Jul 18 2013 @ 3:24pm

Yglesias emphasizes its importance:

The people most in need of health care services will presumably be the most motivated to sign up expeditiously on their own. From a humanitarian viewpoint, that’s fantastic. From a program stability viewpoint, however, it’s a bit of a problem. The state officials running marketplaces—and the federal ones running the marketplaces in the large number of GOP-controlled statesthat have refused to set up their own marketplaces—face the challenge of enrolling enough young and healthy people to create balance. The Congressional Budget Office estimates that out of the approximately 20 percent of the population that’s currently uninsured or insured on the individual market, about 7 million people will sign up for an exchange plan in Obamacare’s first six months. The administration believes that in order to make the math work, out of that 7 million, about 2.7 million enrollees should come from the 18-to-30 age bracket.

To get the job done, they have essentially three arrows in their quiver: campaign-style demographic targeting, partnerships with people outside the formal federal health care apparatus, and substantial subsidies.

Ezra Klein and Sarah Kliff detail the administration’s strategy:

Can the federal government convince young, healthy people to buy health insurance?

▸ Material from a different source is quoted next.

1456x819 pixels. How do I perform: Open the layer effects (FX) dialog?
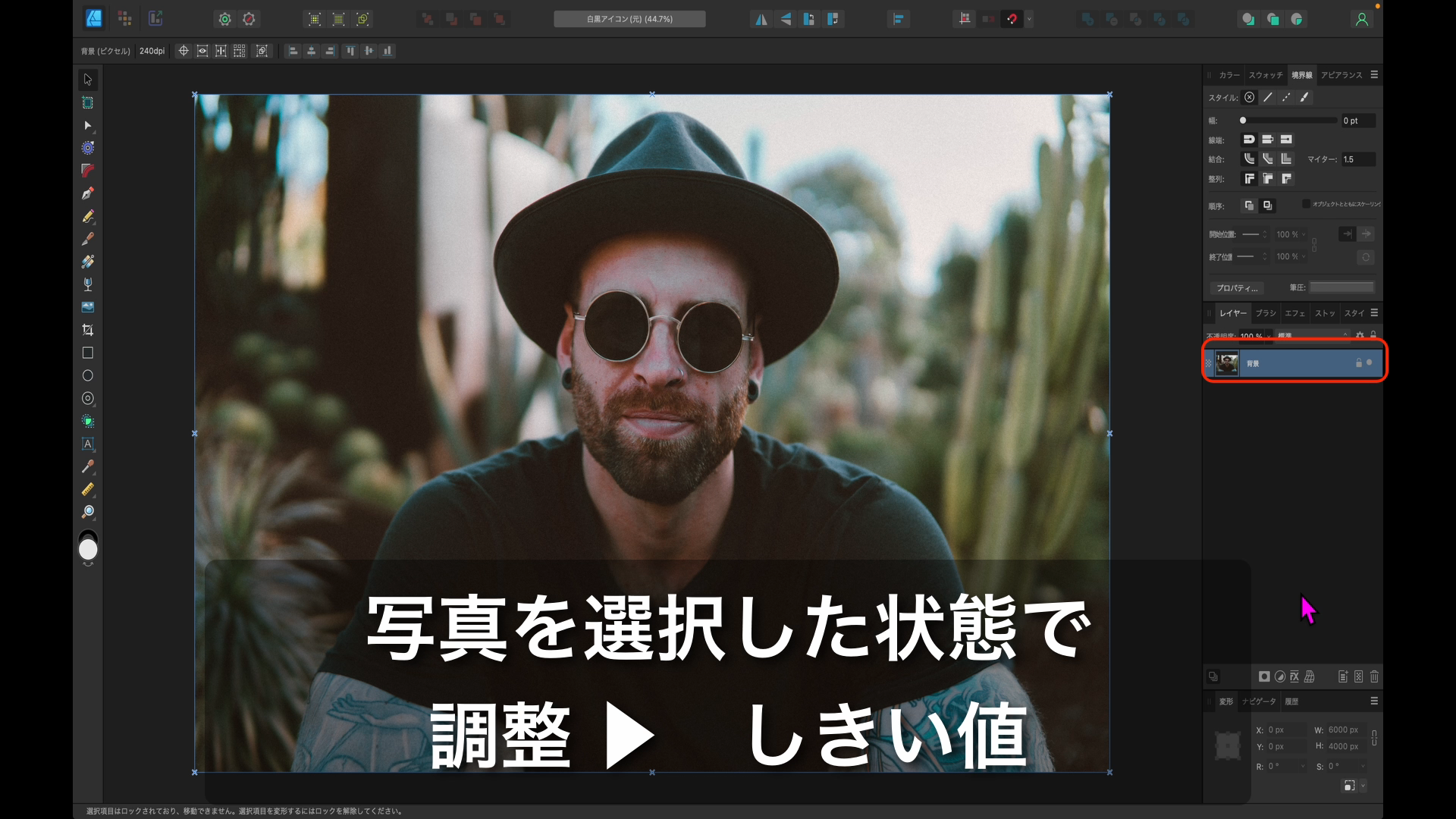click(x=1294, y=676)
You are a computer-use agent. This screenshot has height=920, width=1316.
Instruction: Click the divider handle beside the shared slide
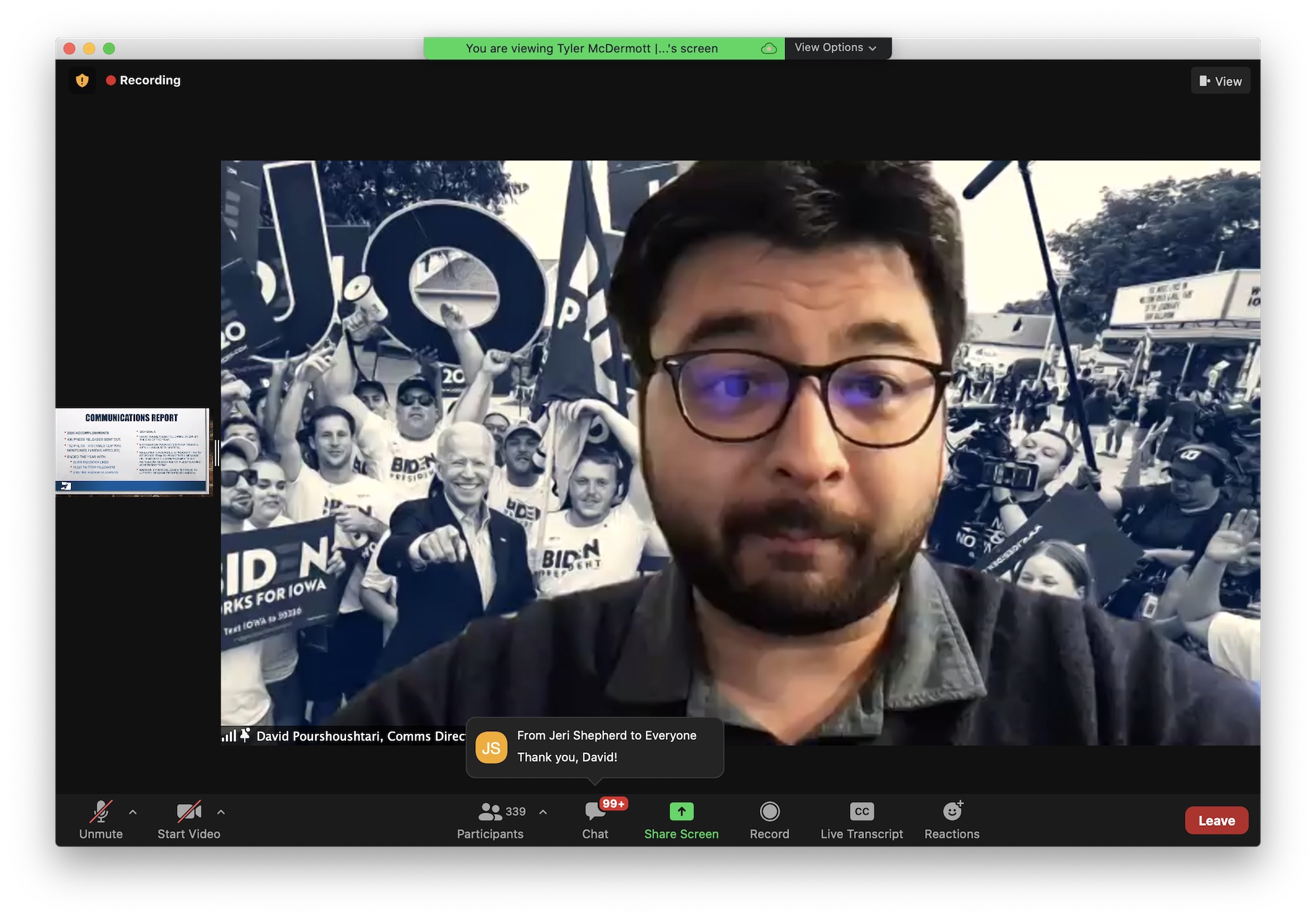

[David] Simas [director of public-opinion research and polling for President Obama’s reelection campaign] is focusing his formidable analytical resources on understanding this group. He begins clicking through a Powerpoint that holds reams of data on these young adults. “What do we know about them?” he said. “They’re overwhelmingly male.” Click. “They’re majority nonwhite.” Click. “One out of every three lives in California, Florida or Texas.” Click. “We have census maps breaking this down into the smallest geographic units.”

A couple more clicks and Simas is showing which television channels they like to watch (Spike TV, among others), which social media platforms they use (Twitter and Facebook), and who they listen to (“No surprise. It’s mom.”). “We can figure out the message that works best for this group,” Simas said.

The focus on young, minority voters. The heavy reliance on microtargeting. The enthusiasm about nontraditional communications channels. The analytics-rich modeling. It sounds like the Obama campaign. And administration officials don’t shy away from the comparison.